JCW Another idea is to reconsider the dichotomy between arrays and lists. Both store collections, but one of them is indexable via ints, and the other via a more general key value. Lua has generalized this into the wrong direction IMNSHO, and stores lists in arrays ("tables") - albeit very efficiently due to some clever ideas. The opposite direction would seem much more general: lists store aggregate data, with arrays being a special case. Special in two ways: the odd-even format is an obvious (and natural, in Tcl) way to create an equivalence. The other trick would be to use a secondary/hidden list for hashing / buckets / overflow. This does not necessarily slow down things (quite the opposite in fact, I expect). What it does mean is that fast/hashed access is a property one can slap onto any pairwise list. FWIW, I have started doing this in Metakit with good results so far. It has an extra benefit that the hashing information becomes explicit (a bunch of ints, which can be stored like everything else). Hm... perhaps I'm not making too much sense with all this. It's a bit cryptic, I'll think about a way to describe this more clearly...

RS Let me see if I understand you right. We start from even-elemented lists (2 is even too):

 set x {}
 lappend x John 123    ;# set y(John) 123
 lappend x Mary 456    ;# set y(Mary) 456
 @ x John 234          ;# overwrite: set y(John) 123
 @ x Mary => 456       ;# set y(Mary), or: $y(Mary) 
 @ x => {John Mary}    ;# array names y
 expr {[llength $x]/2} ;# array size y

What I don't see yet is how to do hashing with a (hidden) list - given a key to search, lsearch with check on odd/even index would be required in both cases. The advantage of lsearch however is that you can search by key and value, which I've used in some translation tables (e.g. Morse en/decoder). But to replace hashtables with lists in equal efficiency seems difficult to me, and on the C side they're a fact of Tcl life anyway..

JCW Nice interface! After I wrote that, it occurred to me that I could actually code this up and have a go it it (trace-less, but mutable and storable). Ok let me try to describe things further...

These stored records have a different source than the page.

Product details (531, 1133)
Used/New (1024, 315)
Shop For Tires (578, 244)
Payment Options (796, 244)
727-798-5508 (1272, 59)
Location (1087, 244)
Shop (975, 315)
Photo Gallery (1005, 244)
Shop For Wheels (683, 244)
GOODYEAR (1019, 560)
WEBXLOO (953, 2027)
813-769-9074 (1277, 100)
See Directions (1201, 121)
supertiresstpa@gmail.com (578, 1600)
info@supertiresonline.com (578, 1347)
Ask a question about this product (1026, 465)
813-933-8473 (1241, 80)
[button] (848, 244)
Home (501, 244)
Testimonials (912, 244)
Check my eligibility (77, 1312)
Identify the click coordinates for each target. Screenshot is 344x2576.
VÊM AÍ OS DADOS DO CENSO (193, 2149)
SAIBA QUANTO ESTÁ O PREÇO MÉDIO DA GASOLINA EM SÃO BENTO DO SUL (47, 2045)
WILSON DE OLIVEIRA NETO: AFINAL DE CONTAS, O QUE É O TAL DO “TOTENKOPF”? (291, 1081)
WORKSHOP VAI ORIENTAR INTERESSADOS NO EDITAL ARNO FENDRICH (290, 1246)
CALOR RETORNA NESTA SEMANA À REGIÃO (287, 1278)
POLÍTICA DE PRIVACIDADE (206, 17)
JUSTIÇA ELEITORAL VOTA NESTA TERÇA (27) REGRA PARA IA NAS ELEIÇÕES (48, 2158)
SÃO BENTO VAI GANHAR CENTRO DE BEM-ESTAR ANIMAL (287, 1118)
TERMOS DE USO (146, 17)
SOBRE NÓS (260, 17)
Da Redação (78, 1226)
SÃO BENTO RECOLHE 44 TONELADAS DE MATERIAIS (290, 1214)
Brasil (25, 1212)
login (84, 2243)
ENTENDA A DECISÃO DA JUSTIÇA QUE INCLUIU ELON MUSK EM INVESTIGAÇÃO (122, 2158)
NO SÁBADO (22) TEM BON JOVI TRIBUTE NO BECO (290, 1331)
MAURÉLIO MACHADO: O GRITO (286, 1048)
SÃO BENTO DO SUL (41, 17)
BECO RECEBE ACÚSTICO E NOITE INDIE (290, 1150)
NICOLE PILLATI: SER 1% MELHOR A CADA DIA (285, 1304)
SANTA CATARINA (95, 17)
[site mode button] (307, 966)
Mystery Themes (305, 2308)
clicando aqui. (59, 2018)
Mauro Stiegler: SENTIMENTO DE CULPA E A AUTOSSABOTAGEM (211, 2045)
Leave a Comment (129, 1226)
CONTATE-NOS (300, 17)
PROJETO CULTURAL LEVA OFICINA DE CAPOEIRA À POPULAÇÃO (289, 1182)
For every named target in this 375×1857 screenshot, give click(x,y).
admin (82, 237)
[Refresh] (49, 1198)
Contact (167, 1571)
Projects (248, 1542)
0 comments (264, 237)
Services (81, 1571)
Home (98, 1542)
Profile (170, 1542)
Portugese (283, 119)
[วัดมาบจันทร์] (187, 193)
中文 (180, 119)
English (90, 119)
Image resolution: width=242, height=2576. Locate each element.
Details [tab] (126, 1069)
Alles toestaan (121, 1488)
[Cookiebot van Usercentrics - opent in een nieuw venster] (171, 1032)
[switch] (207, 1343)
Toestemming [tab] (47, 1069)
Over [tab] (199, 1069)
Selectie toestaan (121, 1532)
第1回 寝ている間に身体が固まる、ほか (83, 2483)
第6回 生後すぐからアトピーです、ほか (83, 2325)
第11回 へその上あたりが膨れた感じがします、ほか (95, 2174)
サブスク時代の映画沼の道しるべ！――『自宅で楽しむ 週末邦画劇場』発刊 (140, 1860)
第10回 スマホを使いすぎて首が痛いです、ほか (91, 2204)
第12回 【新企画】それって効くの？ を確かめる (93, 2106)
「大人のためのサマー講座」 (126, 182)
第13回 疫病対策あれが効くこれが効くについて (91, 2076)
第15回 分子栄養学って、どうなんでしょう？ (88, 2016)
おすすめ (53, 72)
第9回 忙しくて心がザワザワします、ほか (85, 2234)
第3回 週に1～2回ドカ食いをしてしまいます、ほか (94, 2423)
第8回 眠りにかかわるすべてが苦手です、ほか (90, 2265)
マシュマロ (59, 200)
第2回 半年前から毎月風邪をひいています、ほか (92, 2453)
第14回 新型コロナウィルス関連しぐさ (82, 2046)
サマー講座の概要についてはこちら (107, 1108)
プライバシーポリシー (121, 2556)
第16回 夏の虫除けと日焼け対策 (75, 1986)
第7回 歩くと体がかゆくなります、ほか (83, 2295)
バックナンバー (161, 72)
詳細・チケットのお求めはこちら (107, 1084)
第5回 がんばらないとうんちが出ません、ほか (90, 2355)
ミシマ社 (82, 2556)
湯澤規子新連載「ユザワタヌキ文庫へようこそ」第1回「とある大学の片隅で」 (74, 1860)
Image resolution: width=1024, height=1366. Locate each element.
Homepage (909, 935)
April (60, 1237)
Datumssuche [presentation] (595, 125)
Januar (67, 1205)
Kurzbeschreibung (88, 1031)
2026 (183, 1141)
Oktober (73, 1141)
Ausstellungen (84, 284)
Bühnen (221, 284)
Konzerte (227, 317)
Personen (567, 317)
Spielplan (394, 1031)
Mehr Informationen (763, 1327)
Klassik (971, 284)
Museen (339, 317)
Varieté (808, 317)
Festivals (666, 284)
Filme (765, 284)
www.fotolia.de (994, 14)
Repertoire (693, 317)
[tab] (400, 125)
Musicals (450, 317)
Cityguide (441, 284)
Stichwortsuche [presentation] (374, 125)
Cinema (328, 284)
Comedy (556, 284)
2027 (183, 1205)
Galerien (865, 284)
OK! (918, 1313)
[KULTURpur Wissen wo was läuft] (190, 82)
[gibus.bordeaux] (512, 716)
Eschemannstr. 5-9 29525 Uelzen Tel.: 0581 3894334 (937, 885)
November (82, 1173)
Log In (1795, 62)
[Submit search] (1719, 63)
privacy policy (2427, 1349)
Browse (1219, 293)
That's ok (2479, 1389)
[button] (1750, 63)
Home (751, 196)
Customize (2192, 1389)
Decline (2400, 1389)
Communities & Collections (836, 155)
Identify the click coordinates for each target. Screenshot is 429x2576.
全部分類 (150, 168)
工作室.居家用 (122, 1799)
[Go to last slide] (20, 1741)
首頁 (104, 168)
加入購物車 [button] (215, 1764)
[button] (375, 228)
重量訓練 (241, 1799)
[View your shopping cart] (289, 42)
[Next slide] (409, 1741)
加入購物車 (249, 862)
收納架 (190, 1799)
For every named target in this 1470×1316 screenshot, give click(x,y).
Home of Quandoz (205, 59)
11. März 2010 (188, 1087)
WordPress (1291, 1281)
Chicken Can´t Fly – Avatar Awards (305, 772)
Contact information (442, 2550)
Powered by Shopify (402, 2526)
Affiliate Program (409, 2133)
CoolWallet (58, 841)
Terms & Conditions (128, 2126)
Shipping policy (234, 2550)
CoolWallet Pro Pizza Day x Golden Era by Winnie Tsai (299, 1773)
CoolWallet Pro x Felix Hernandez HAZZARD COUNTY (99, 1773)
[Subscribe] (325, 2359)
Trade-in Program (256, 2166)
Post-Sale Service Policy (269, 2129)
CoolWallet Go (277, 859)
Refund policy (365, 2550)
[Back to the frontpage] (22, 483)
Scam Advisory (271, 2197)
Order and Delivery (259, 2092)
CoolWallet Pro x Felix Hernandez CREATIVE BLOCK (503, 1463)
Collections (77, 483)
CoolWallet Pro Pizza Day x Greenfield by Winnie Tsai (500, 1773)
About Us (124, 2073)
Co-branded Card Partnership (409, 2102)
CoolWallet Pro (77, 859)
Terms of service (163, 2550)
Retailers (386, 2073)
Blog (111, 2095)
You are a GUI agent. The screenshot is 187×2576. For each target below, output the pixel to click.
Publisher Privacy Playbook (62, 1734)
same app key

  • let's call this thing a map for now
  • the internal rep of a map is two lists
  • one list is the pairwise key/value contents
  • the other is pairwise too, but hashcode/index
  • the size of the second list is larger, it has spare slots
  • lookup hashes the key, looks it up in 2nd, then finds index
  • when the 2nd list fills, it gets re-sized (in prime-size chunks)
  • when its use drops below 2/3's, it is resized down again
  • the implementation I use is somewhat derived from Python's

I'm omitting several details, but this thing works quite nicely in MK (it's only just now starting to get used, and banged on). It's fast (some Tcl'ers find it shocking to hear that there might be more efficient implementations than theirs, so I won't say that), though it's going to be hard to compare with full arrays, also due to the lack of traces, and the fact that upvars and present-but-seen-as-not-set items don't work on such a beast anyway.

But there's a nasty issue lurking in Tcl's current design. Right now, one can have lists with an efficient dual representation underneath, but one cannot mimic the behavior with other datatypes. Example: doing "llength $x" would kill the map. Oh, it could be set up to return the correct result, but after that it's a list object, and recreating a map from it is going to require a complete recalc of the second list. There is no way to make llength work, other than by altering it to peek inside and see if it is a map, then determine its length. Or by creating a "mlength", which casts to a map, and properly guards its representation. But that's not very OO: I want the length of something, in a polymorphic way - let the object itself determine how that gets calculated. Unfortunately, "inherent object type" is not a concept that fits in well with Tcl: is the length of "1 2 3" supposed to be 3, or 5?

A day later... see Adding a hashed datatype -jcw

AK: What Jean-Claude desires in the last paragraph is something that Paul Duffin called 'interfaces'. Where an object may declare that it supports the FOO interface despite not actually being a FOO. In the case above the map could declare to support the list interface.